Ieri è stata annunciata l'uscita di due dei principali collaboratori di Donnet: il direttore generale Frédéric de Courtois e il direttore degli investimenti Tim Ryan. Sono state poi comunicate le nomine di Carlo Trabattoni a capo dell'unità dedicata alla gestione patrimoniale del gruppo; Sandro Panizza nel nuovo ruolo di group chief insurance & investment officer; Bruno Scaroni a capo della nuova unità organizzativa dedicata alla trasformazione digitale e Giancarlo Fancel quale group chief risk officer.
«Lo scopo della nuova struttura organizzativa è quello di portare a termine con successo il piano Generali 2021 e di preparare il gruppo alle sfide del futuro», ha detto Donnet in una nota. «I nostri obiettivi - ha aggiunto - restano confermati: allineare la gestione degli investimenti con la strategia assicurativa; accelerare la strategia nell'asset management; coordinare l'innovazione e la trasformazione digitale di Generali».
Sul mercato c'è però chi mormora che la scossa possa avere un impatto ben più rilevante rispetto una riorganizzazione giustificata dal cambio dello scenario imposto dal Covid. Il cantiere dei lavori di Trieste in vista del prossimo piano industriale e del rinnovo del cda sarà aperto con largo anticipo. Gli equilibri sono delicati, tanto più che la scorsa primavera Generali ha inserito in statuto la lista del cda, ovvero la possibilità per il board di proporre i propri candidati. In questo scenario se i Benetton sono fermi al 3,98% del capitale, altri grandi soci sono in pieno movimento.
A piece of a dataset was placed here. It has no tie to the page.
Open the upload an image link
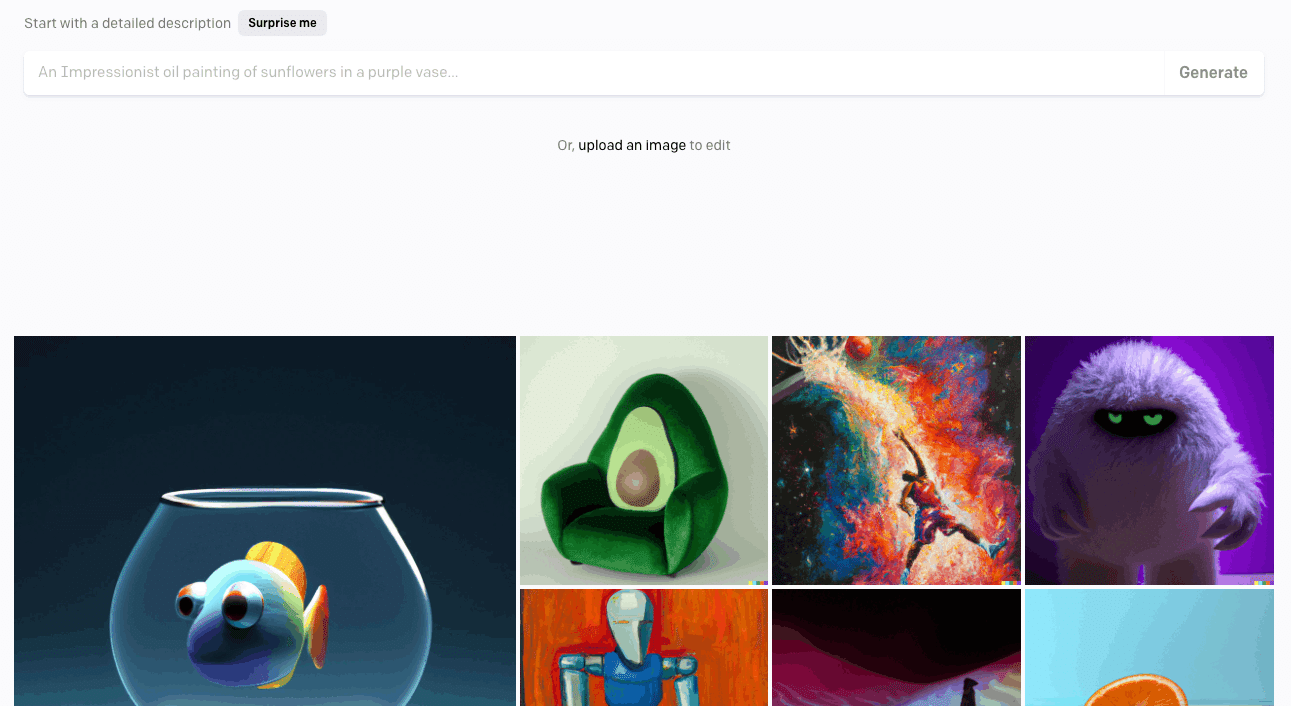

Francesco Gaetano Caltagirone ha appena arrotondato la propria quota al 5,4%, mentre Leonardo Del Vecchio, forte del 4,84% a Trieste, sta scalando Mediobanca (socia di Generali con il 13%), dove ha raggiunto il 12% dopo essersi assicurato il beneplacito della Bce per arrivare fino al 20 per cento.
E proprio il patron di Luxottica e l'imprenditore romano, secondo indiscrezioni, avrebbero sollevato ben più di un sopracciglio di fronte all'ingresso di Generali in Cattolica con un aumento di capitale riservato da 300 milioni per il 24,46% del gruppo.
Non aiuta il fatto che Generali abbia acquistato Cattolica a 5,55 euro per azione, quando ieri il titolo veronese quotava 3,88 euro, né che si prospetti per il Leone di Trieste un'altra fiche da 50 milioni per la seconda tranche della ricapitalizzazione della compagnia assicurativa in un momento in cui il dossier di Verona si è fatto incandescente, tra le pressanti richieste dell'Ivass di un cambio di passo nella governance di Cattolica e le richieste di accertamenti di Consob su ipotesi di insider trading, che hanno coinvolto anche Trieste.